This. I can range anywhere from a 1 to a 3 on that poll....all in the same job. Right now I'm at a "2" which is a good deal better than where I was in January. At the heart of it, I do love practicing family medicine. I love the way I develop relationships with people over time, that they feel safe enough with me to cry or to share things that they can't elsewhere. I love seeing little kids turn into teens, young college students starting their careers, couples having babies. Hearing life stories from my elderly patients.

I don't love the way the American medical system has gone, or continues to go. Endless paperwork. Having to beg insurance companies to fill a medication or a procedure that a patient needs. The time constraints, the demands of certain patients who don't realize or don't care that we're human too. The "private practice" model is all but dead as most practices are being forced to partner with big corporations just to stay open.
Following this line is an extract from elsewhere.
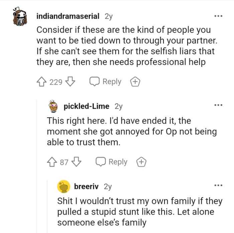This screenshot has height=233, width=234.
Task: Visit pickled-Lime username link
Action: coord(86,106)
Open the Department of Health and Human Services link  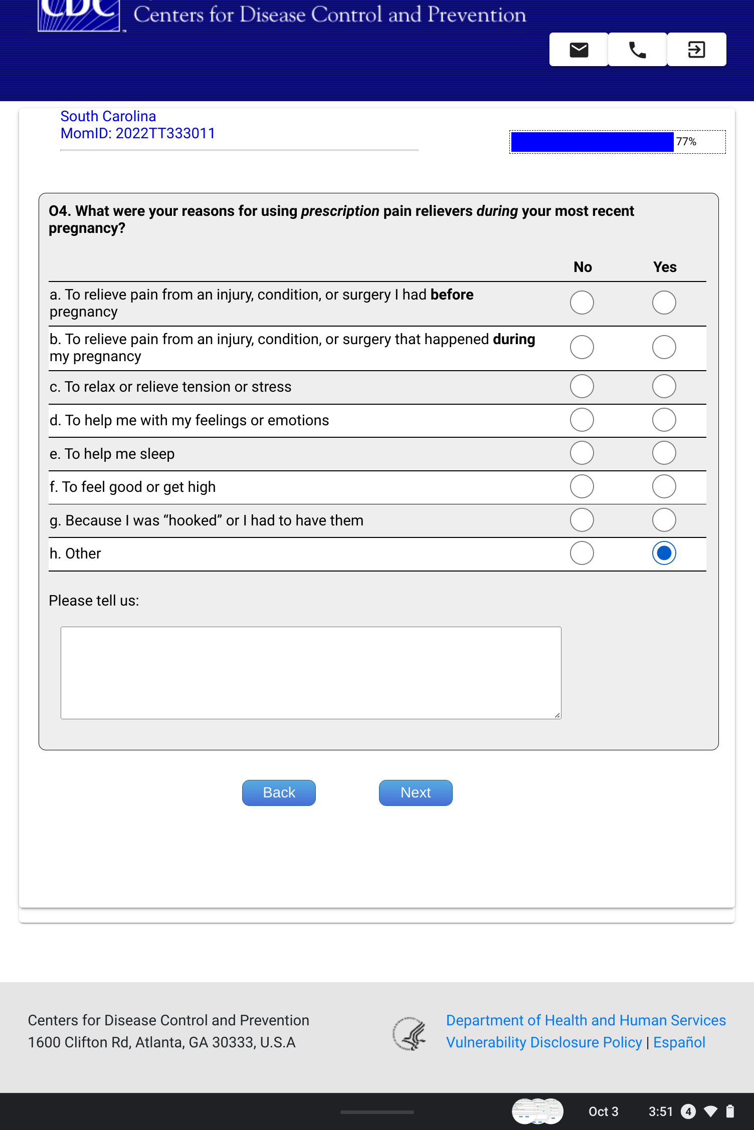click(586, 1020)
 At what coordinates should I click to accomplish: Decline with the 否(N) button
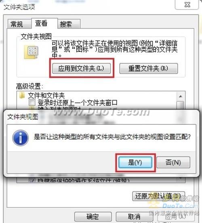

So, yeah. I try to focus on the patient care aspect as much as my employer and everything else will allow. And know that at the end of the day I have a wonderful family to come home to .


----------



## Sonata (Aug 7, 2010)

And manx, that's horrible!!! I'm sorry


----------



## Krummhorn (Feb 18, 2007)

#1 all the way ... have been a professional church organist/performer for over 52 years and still love going to work each week.
Music is my life ... my passion ... well, so is my wife as she does deserve equal billing when it comes to life and passion. 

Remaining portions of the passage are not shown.